Data records:
┄┄┄┄┄┄┄┄┄┄┄┄┄┄┄┄┄┄┄┄

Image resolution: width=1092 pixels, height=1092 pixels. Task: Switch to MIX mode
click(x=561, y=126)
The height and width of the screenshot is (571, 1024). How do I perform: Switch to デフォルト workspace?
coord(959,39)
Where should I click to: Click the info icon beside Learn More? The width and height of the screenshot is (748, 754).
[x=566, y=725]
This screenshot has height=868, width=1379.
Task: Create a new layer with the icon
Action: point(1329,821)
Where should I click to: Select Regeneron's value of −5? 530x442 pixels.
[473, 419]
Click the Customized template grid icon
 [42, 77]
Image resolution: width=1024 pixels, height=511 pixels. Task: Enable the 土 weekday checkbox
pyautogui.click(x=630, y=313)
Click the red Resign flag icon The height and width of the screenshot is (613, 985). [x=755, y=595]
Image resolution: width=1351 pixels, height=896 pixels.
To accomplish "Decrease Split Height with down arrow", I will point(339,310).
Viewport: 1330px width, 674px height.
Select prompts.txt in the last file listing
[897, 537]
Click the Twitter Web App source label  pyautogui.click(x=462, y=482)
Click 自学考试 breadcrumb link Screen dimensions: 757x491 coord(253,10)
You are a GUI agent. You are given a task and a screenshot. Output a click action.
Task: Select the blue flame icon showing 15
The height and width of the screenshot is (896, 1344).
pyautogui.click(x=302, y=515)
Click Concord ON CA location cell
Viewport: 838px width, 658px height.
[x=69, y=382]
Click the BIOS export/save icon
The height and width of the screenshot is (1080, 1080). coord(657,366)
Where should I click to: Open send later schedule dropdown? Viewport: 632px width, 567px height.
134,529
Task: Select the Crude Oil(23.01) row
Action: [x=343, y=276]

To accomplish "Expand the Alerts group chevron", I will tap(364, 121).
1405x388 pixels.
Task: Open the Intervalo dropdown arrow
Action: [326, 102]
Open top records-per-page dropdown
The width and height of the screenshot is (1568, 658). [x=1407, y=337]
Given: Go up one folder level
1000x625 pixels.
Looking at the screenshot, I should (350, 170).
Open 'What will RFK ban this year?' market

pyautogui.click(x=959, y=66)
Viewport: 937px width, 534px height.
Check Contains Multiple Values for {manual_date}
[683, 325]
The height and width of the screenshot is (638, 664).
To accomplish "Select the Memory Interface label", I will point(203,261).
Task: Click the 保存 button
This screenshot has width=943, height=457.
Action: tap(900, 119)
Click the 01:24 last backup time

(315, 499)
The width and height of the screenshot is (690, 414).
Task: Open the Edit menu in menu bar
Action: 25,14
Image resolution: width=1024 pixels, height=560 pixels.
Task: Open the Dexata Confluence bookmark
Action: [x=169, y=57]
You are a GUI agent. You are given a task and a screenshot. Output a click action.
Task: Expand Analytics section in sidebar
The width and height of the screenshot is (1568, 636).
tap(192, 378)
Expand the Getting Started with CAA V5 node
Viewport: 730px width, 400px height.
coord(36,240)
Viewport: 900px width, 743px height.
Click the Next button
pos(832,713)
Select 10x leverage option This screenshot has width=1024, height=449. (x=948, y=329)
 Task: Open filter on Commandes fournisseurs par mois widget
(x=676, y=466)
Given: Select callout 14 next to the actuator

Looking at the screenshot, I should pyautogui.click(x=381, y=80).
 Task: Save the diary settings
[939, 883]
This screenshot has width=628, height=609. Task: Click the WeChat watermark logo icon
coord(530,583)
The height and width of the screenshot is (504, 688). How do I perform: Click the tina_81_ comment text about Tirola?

┄┄┄┄┄┄┄┄┄┄┄┄┄┄┄┄┄┄┄┄

Give the lines again, exactly as they stand, from the beginning of the data through the line with "Task: Select the blue flame icon showing 15".

__RESULT OF THIS TASK__
Image resolution: width=1092 pixels, height=1092 pixels. Task: Switch to MIX mode
click(x=561, y=126)
The height and width of the screenshot is (571, 1024). How do I perform: Switch to デフォルト workspace?
coord(959,39)
Where should I click to: Click the info icon beside Learn More? The width and height of the screenshot is (748, 754).
[x=566, y=725]
This screenshot has height=868, width=1379.
Task: Create a new layer with the icon
Action: point(1329,821)
Where should I click to: Select Regeneron's value of −5? 530x442 pixels.
[473, 419]
Click the Customized template grid icon
 [42, 77]
Image resolution: width=1024 pixels, height=511 pixels. Task: Enable the 土 weekday checkbox
pyautogui.click(x=630, y=313)
Click the red Resign flag icon The height and width of the screenshot is (613, 985). [x=755, y=595]
Image resolution: width=1351 pixels, height=896 pixels.
To accomplish "Decrease Split Height with down arrow", I will point(339,310).
Viewport: 1330px width, 674px height.
Select prompts.txt in the last file listing
[897, 537]
Click the Twitter Web App source label  pyautogui.click(x=462, y=482)
Click 自学考试 breadcrumb link Screen dimensions: 757x491 coord(253,10)
You are a GUI agent. You are given a task and a screenshot. Output a click action.
Task: Select the blue flame icon showing 15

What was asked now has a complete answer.